– Masiyaleti Mbewe
Imagining ourselves in the future forces us to consider how our environment might look like. An idealistic perspective would have us construct a future that sustains Black lives. However, the realities of environmental racism play a significant role in the perpetuation of white supremacy. The deliberate and continued systemic racism that disproportionally burdens and targets marginalised communities by forcing them to live in proximity to health hazards like garbage dumps, sewage works and chemical plants are all examples of the barriers Black people have to reconcile with when tasked with conceptualising possible futures. While a huge part of Afrofuturism is re-imagining what Black people and Blackness looks like in the future, the concept, defined by Ytasha Womack as “an intersection of imagination, technology, the future, and liberation”, in which “Afrofuturists redefine culture and notions of blackness for today and the future” by combining “elements of science fiction, historical fiction, speculative fiction, fantasy, Afrocentricity, and magic realism with non-Western beliefs, has always critically engaged the roles climate change, global warming and environmental racism will play in these imaginings.
Written in 1993 by Octavia E. Butler, the science fiction novel Parable of the Sower takes an eerie look at the year 2024. In the narrative, Butler centres the experiences of a Black woman, Laura Oya Olamina, as she navigates a world that has disintegrated under white supremacist capitalism, climate change, violence, poverty and substance abuse (sound familiar?). The book contextualises and outlines how the most marginalised of our communities suffer the most under these oppressive systems. More recently, Namwali Serpell’s historical science fiction novel The Old Drift hauntologically examines the effects of colonialism on the environment, tracing how the violences of racial inequality intersect with the socio-cultural, political and technological development of the future. Contemporary Black visual artists are also urgently applying the realities of climate change and its devastating effects on the future in their art. Some of these (art)ists include sculptor Pitika Ntuli, the works of Farbrice Monteiro, films like Iitandu by Lavinia Kapewasha and the mixed-media series Poor People’s Campaign by Najee Dorsey. This suggests that Afrofuturism has always been a means for communicating the importance of environmental sustainability.
Because of the physical, cultural and environmental disruptions of colonialism (the transatlantic slave trade, apartheid, neo-colonialism), Black people have always had to consider living beyond “the end”. Afrofuturist praxis has been the basis for Black survival, as writer Krinka Desir eloquently puts it, “If for Black folks it has been the end, then how miraculous is the life we cultivate in the midst of death? In the midst of dystopia? In the midst of apocalypse? How miraculous is the act of imagining a future otherwise?” This is where intersectional feminism comes into the picture. Coined in 1989 by Kimberlé Crenshaw, intersectionality is a term that describes a framework for conceptualizing a person, group of people, or social problem as affected by a number of discriminations and disadvantages. It takes into account people’s overlapping identities and experiences in order to understand the complexity of prejudices they face.

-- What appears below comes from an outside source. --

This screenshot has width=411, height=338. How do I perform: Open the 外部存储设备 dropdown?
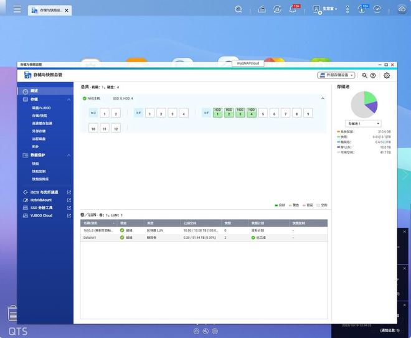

In other words, intersectional theory asserts that people are often disadvantaged by multiple sources of oppression: their race, class, gender identity, sexual orientation, religion, and other identity markers. If we are to discuss environmental justice in our feminism, we must consider these various intersectionalities.
These Afrofuturist works, theories and concepts help cultivate the urgency for activists to reform their politics and consider the ways in which including climate change and environmental advocacy in their praxis helps contribute to the larger intersectional dismantling of white supremacist cis-heteronormative capitalist patriarchy. Afrofuturism assists in this recalibration of our perceptions of the future, allowing us to expand our ideas of what the future will look like and who belongs in said future. This in turn makes our feminism more inclusive and more intersectional. Similarly, Fatimah Kelleher explores African ecofeminist futures explaining that “Ultimately, the crisis of Africa’s current trajectory is a crisis of visioning: the inability of the continent’s leaders to imagine a process of development less destructive, more equitable, less unjust, more uniquely African, and – quite simply – more exciting. The positions, passions, and holistic approaches offered by African ecofeminism provide key ingredients for an alternative to the capital-centric ideals of economic growth that have defined progress so far. These have not only wreaked havoc on global ecological sustainability but have failed to deliver a genuinely equitable or just society anywhere. It’s time to start dreaming and delivering an African future that can do better than that.”
Afrofuturism operates on many planes, it is able to outline and centre the issues Black people experience whilst simultaneously considering history to construct a future that can be inclusive, environmentally sustainable, safe and innovative. Afrofuturist work used in conjunction with critical feminist theories could act as a blueprint for the transformation and construction of new realities after we have successfully dismantled white supremacist cis-heteronormative capitalist patriarchy. As Krinka Desir concludes, “Afrofuturism offers much more than allegory to articulate Black experience and to critique our present. It offers much more than the visualization of Black people in the future. Afrofuturism presents the tools to think through a way forward, the tools to refuse white supremacist futures.”